Começamos o ano debatendo o racismo estrutural e a perversidade de quem argumenta que exista um imaginário racismo reverso, depois disso, assistimos perplexos o assassinato de duas pessoas negras no Brasil: um congolês e um brasileiro. E esta semana tivemos o ponto final dessa escalada de obscenidades.
O deputado federal Kim Kataguiri e o ex-apresentador do Podcast Flow Bruno Aiub (Monark) defendendo a existência de partidos nazistas com os argumentos mais absurdos possíveis.
Quem poderia imaginar que publicar teses mentirosas como o racismo reverso nos levaria a um debate sobre legalizar um partido político nazista, não é mesmo?
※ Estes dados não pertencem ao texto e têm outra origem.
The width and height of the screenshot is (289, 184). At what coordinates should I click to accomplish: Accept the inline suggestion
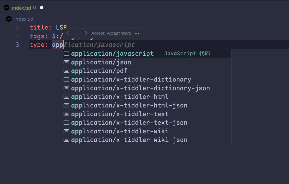(98, 33)

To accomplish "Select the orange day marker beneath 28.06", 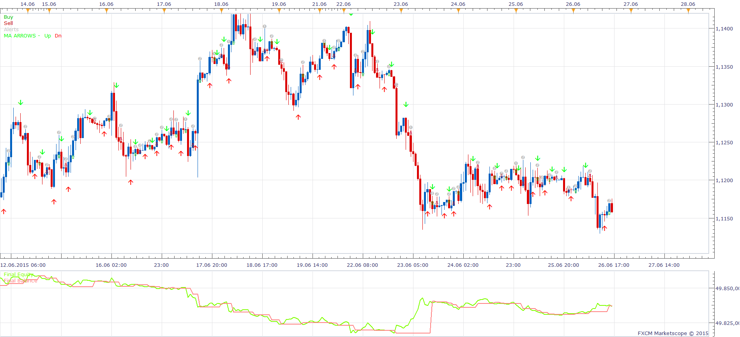I will (x=688, y=11).
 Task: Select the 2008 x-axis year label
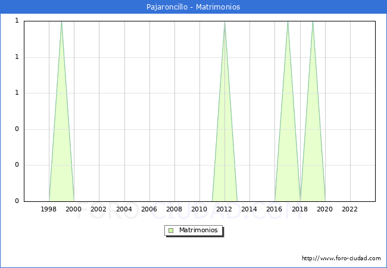(x=174, y=209)
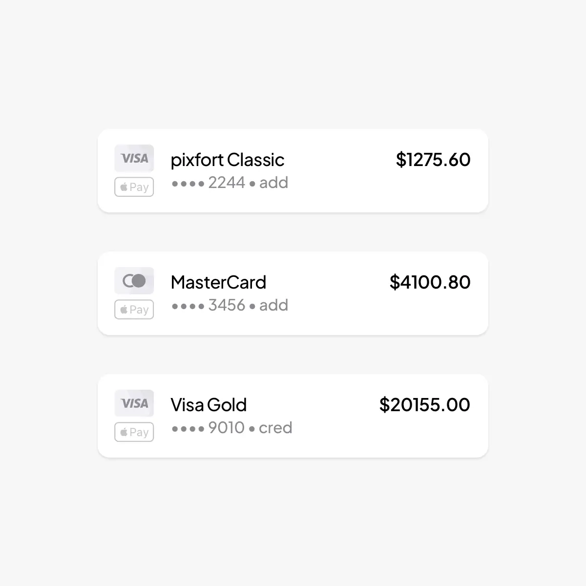Click the masked dots before 2244
This screenshot has height=586, width=586.
[x=188, y=184]

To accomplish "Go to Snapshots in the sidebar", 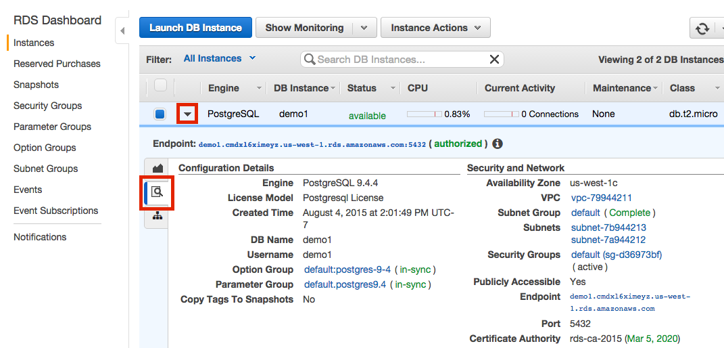I will pyautogui.click(x=36, y=85).
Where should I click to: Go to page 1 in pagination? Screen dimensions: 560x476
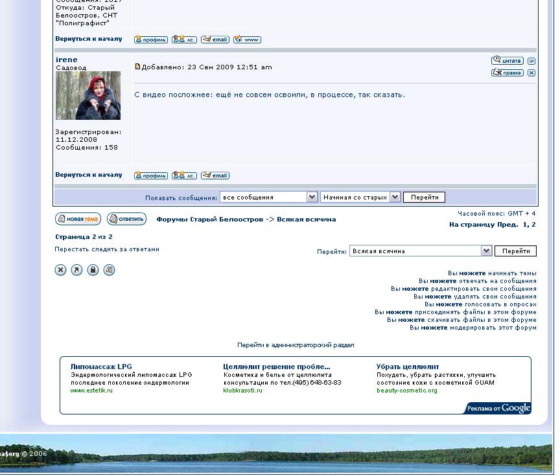coord(525,225)
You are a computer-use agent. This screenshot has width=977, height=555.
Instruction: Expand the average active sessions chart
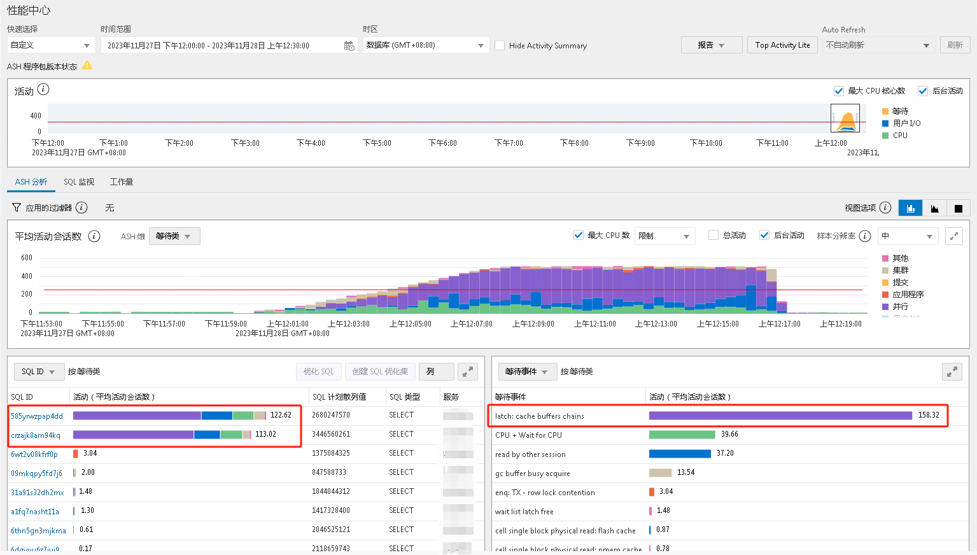click(x=953, y=236)
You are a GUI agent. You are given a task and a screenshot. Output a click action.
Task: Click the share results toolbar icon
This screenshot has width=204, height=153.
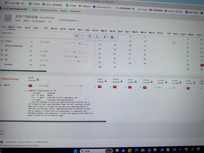tap(90, 36)
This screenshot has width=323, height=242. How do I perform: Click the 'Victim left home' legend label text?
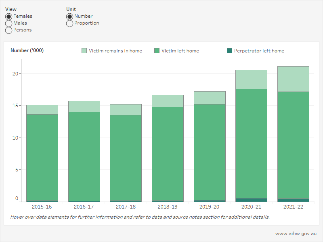tap(180, 51)
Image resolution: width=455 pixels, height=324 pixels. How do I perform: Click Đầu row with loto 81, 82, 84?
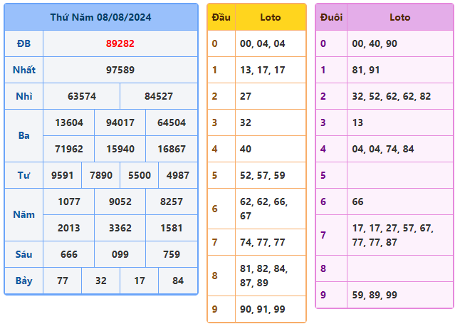coord(270,276)
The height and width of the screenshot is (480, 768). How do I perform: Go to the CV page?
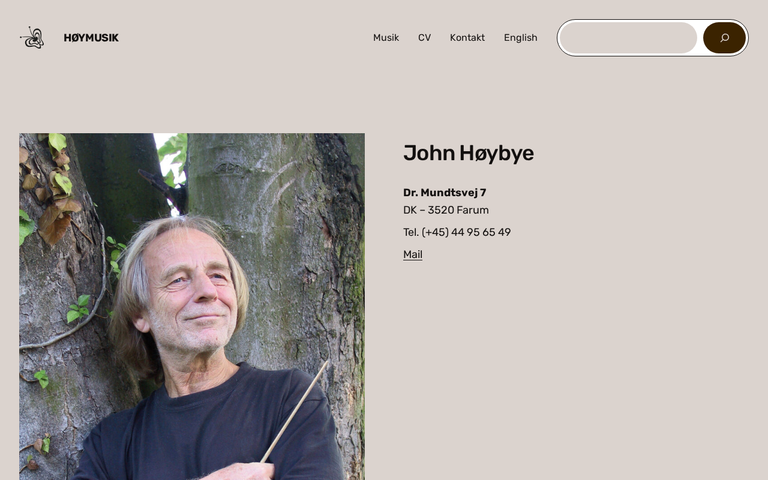(424, 38)
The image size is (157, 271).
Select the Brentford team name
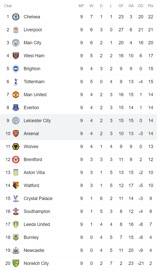click(x=33, y=160)
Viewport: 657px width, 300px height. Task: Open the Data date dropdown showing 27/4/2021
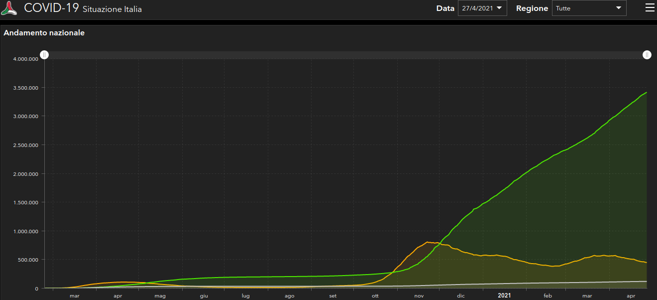(x=482, y=8)
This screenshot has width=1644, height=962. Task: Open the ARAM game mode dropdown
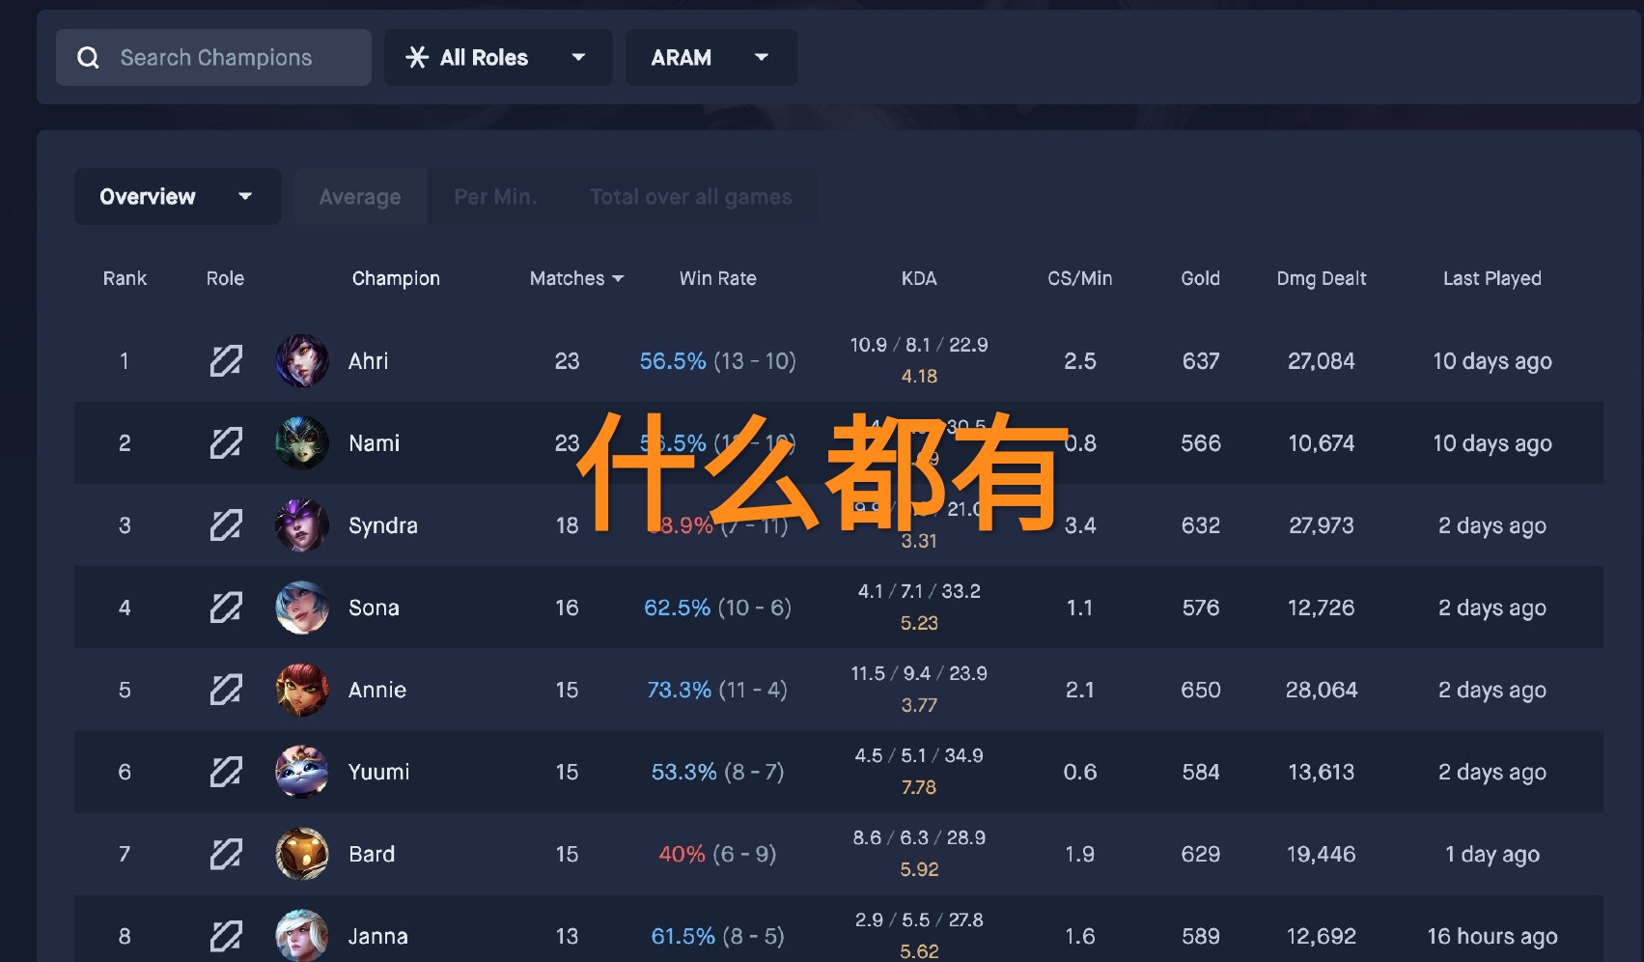point(711,57)
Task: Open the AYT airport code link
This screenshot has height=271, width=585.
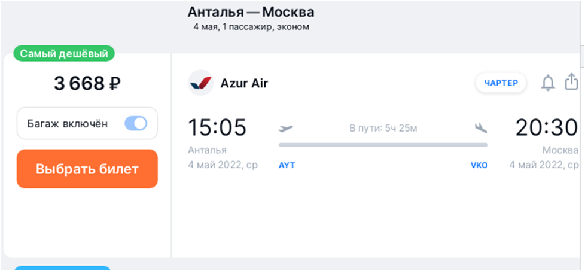Action: pyautogui.click(x=287, y=165)

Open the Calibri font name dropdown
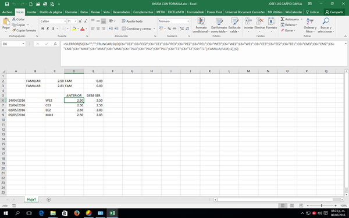coord(53,21)
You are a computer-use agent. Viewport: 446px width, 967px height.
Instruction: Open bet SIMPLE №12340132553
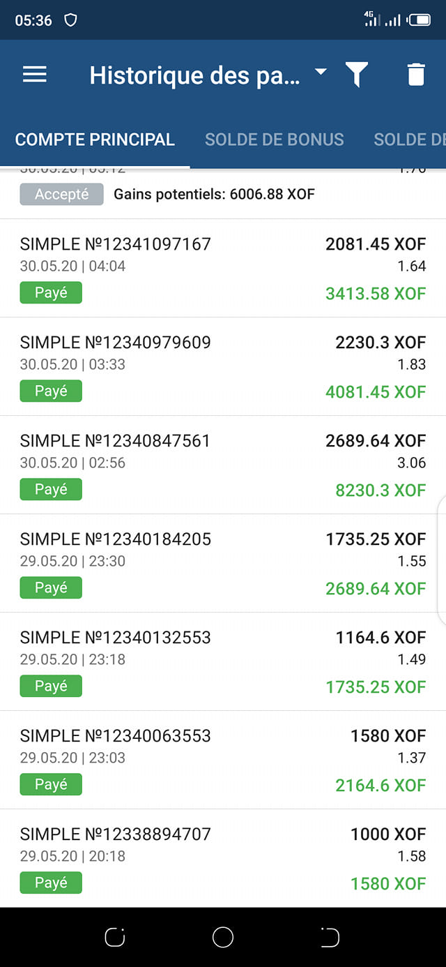pyautogui.click(x=223, y=662)
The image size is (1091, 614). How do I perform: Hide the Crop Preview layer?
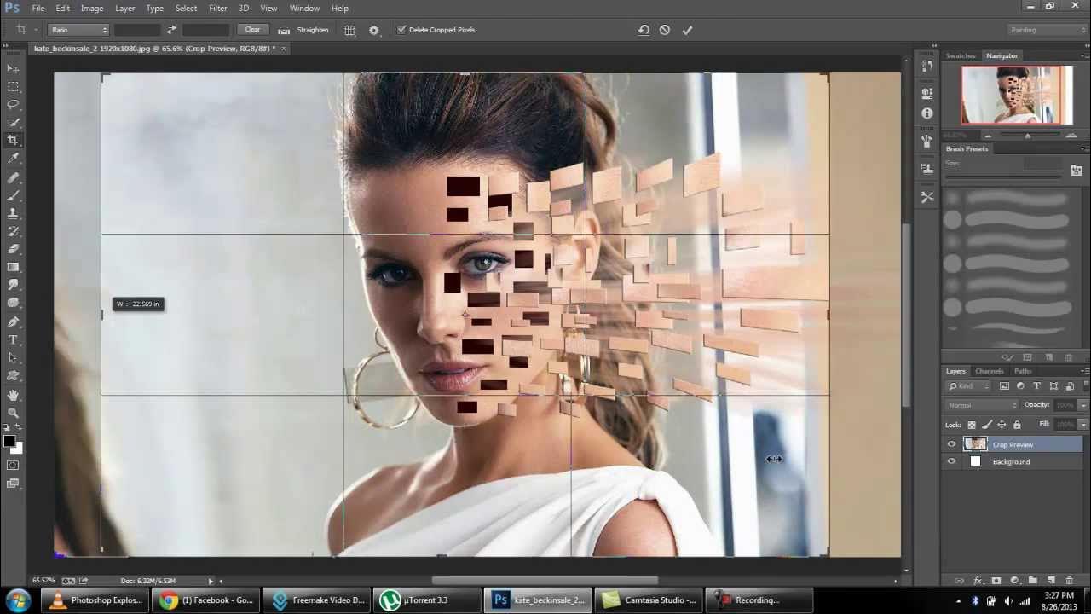tap(951, 444)
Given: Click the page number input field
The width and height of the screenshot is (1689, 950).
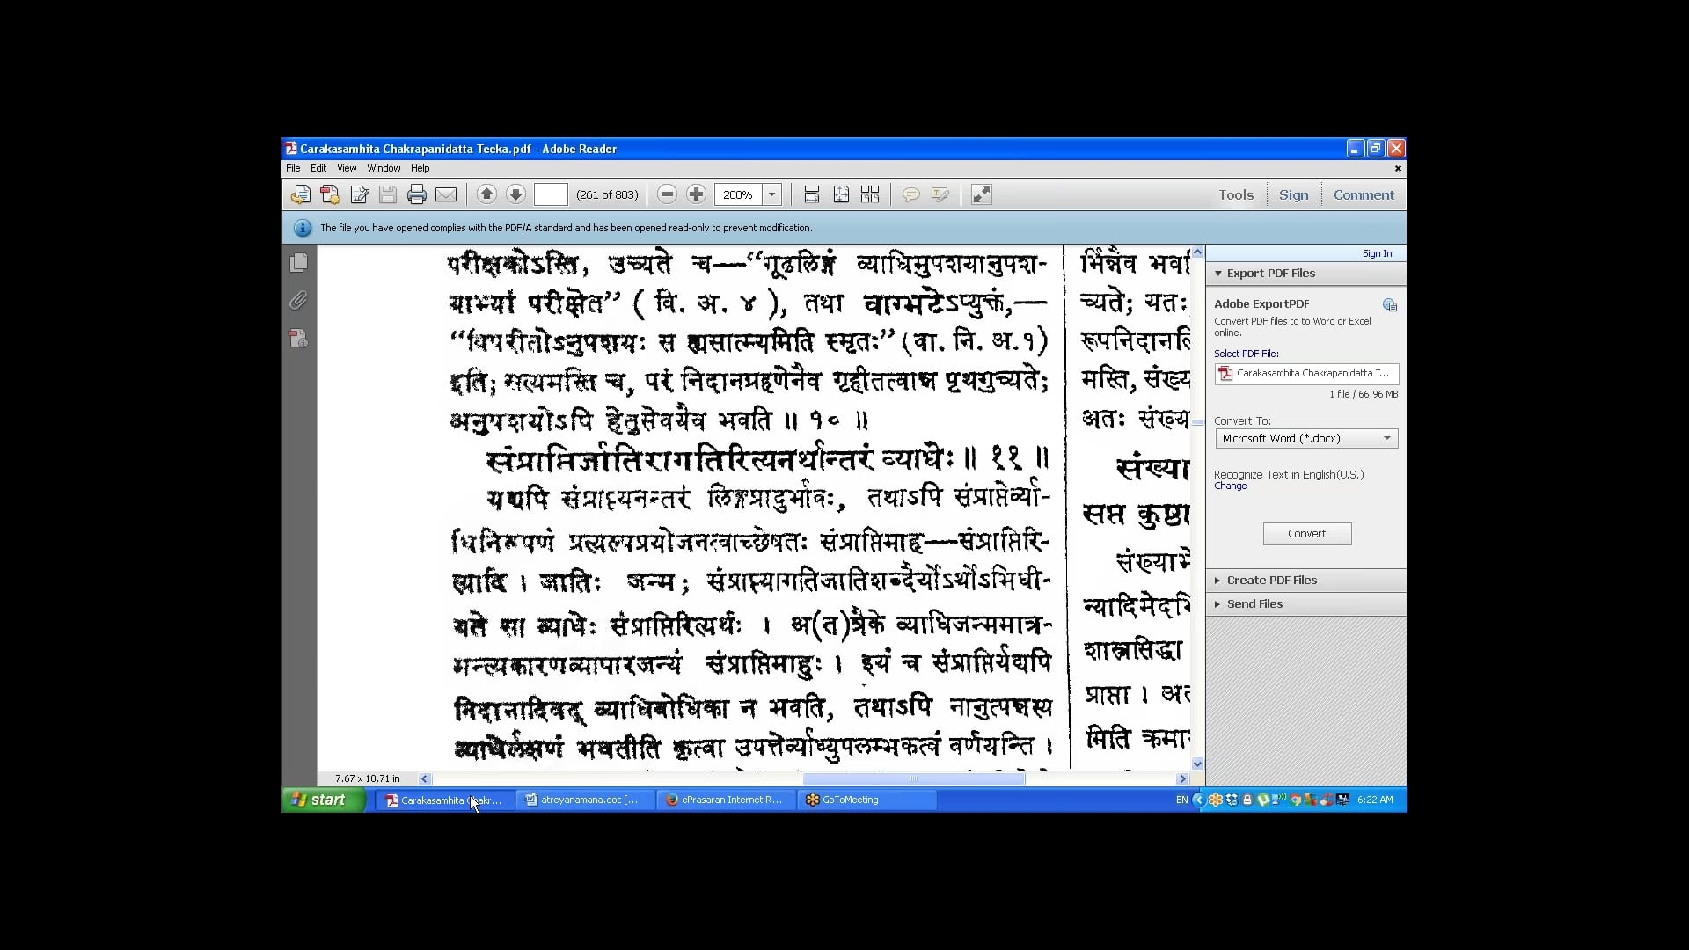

Há menos de um mês, o antropólogo baiano Antonio Risério publicou um artigo na Folha de S.Paulo chamado “Racismo de negros contra brancos ganha força com identitarismo”, no qual defendia uma tese estapafúrdia de que existe um “racismo de negros contra brancos”.
Uma estultice dita em um tom como se, assim como os negros, os brancos tivessem sofrido as mesmas opressões históricas, mas que no fundo, deixava flagrante o seu incômodo pela conquista de direitos e cidadania da população afrodescendente no Brasil.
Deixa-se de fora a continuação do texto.